Shotguns, of course, are in their element. A major (and hilarious) highlight of the session was witnessing my fellow journalists’ conspicuous progression from individual loadout preferences to roving shotgun gangs, a predictably effective strategy. Forums will assuredly flow with rage from the inevitable buckshot bonanza (blood still boils from the now-balanced USAS shotgun’s domineering infamy), but I personally enjoyed seeing these pump-action painbringers get a boost in viability.
You’ll get shot in the back…a lot. Did you get used to having a rear base as a safe respawn? Kiss it goodbye. When you hit dirt in the fortress, you’ll have a bullseye painted on you in but a microsecond.
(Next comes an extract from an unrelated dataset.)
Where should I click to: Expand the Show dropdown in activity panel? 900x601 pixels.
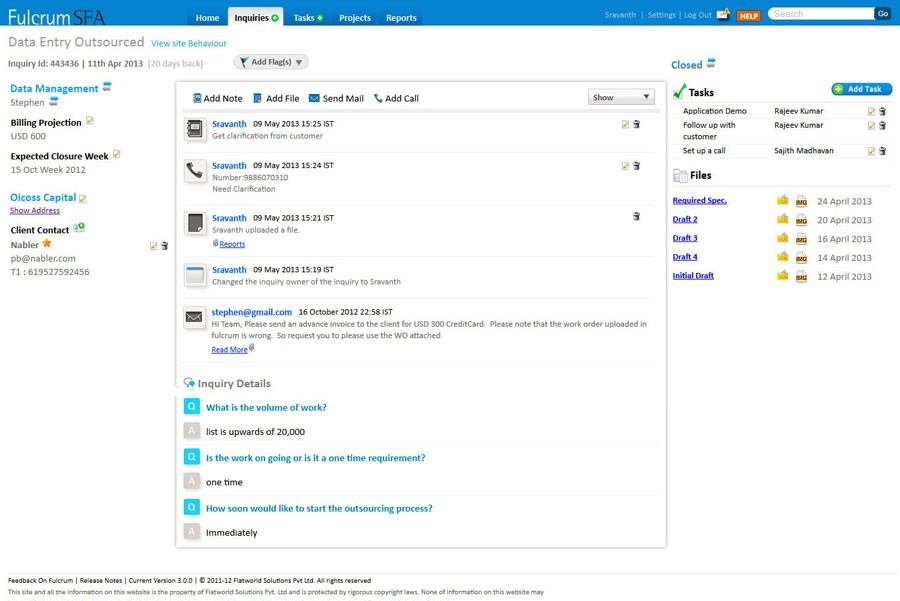tap(621, 97)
Assault lines constantly shift and roil as both teams scramble for real estate, and that spearhead push with your squad flat-out melts if an enemy simply reappears behind you. That extra layer of challenge to spatial awareness underscores the importance of teamwork and communication…especially when that grenade-spamming, camping hoser (don’t deny it; there’s one on every team) ruins a perfectly good ambush.
Flags capture insanely fast. In normal Conquest mode, flags flip from enemy control to yours at a sluggish pace, often taking 20 agonizing seconds or more for a full capture. Conquest Domination pumps some adrenaline into the capture rate, and just one second is enough time for nabbing a zone.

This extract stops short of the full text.